**TASK REQUIREMENTS:** Copy out each of the following records line for line, with no changes.

**PROVIDED ENTRIES:**
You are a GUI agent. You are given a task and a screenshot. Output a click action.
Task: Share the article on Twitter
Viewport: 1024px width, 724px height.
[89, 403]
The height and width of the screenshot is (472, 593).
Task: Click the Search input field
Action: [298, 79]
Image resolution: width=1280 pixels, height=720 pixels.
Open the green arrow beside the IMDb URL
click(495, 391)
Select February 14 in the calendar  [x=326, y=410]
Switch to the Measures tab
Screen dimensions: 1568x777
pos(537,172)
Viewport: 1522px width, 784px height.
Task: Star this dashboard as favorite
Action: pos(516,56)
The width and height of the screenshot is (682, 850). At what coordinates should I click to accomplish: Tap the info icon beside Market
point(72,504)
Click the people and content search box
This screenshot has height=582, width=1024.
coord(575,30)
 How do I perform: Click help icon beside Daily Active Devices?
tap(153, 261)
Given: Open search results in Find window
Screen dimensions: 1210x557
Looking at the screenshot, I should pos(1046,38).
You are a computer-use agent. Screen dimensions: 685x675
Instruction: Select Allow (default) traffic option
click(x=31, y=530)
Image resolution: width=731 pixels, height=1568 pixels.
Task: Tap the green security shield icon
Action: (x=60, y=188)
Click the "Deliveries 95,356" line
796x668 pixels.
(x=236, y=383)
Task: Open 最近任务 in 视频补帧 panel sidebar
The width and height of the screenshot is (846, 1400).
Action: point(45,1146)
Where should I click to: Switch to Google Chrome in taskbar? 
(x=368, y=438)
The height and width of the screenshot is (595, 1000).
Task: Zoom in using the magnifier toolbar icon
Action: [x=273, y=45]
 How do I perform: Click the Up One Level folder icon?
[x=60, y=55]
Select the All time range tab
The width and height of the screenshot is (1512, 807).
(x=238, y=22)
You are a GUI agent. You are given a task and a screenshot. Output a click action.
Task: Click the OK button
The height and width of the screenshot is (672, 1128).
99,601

**RESPONSE:**
You are a GUI agent. You are given a task and a screenshot. Output a click action.
Task: Share the article on Twitter
Viewport: 1024px width, 724px height.
[89, 403]
The height and width of the screenshot is (472, 593).
Task: Click the Search input field
Action: [298, 79]
Image resolution: width=1280 pixels, height=720 pixels.
Open the green arrow beside the IMDb URL
click(495, 391)
Select February 14 in the calendar  [x=326, y=410]
Switch to the Measures tab
Screen dimensions: 1568x777
pos(537,172)
Viewport: 1522px width, 784px height.
Task: Star this dashboard as favorite
Action: pos(516,56)
The width and height of the screenshot is (682, 850). At what coordinates should I click to accomplish: Tap the info icon beside Market
point(72,504)
Click the people and content search box
This screenshot has height=582, width=1024.
coord(575,30)
 How do I perform: Click help icon beside Daily Active Devices?
tap(153, 261)
Given: Open search results in Find window
Screen dimensions: 1210x557
Looking at the screenshot, I should pos(1046,38).
You are a computer-use agent. Screen dimensions: 685x675
Instruction: Select Allow (default) traffic option
click(x=31, y=530)
Image resolution: width=731 pixels, height=1568 pixels.
Task: Tap the green security shield icon
Action: (x=60, y=188)
Click the "Deliveries 95,356" line
796x668 pixels.
(x=236, y=383)
Task: Open 最近任务 in 视频补帧 panel sidebar
The width and height of the screenshot is (846, 1400).
Action: point(45,1146)
Where should I click to: Switch to Google Chrome in taskbar? 
(x=368, y=438)
The height and width of the screenshot is (595, 1000).
Task: Zoom in using the magnifier toolbar icon
Action: [x=273, y=45]
 How do I perform: Click the Up One Level folder icon?
[x=60, y=55]
Select the All time range tab
The width and height of the screenshot is (1512, 807).
(x=238, y=22)
You are a GUI agent. You are given a task and a screenshot. Output a click action.
Task: Click the OK button
The height and width of the screenshot is (672, 1128).
99,601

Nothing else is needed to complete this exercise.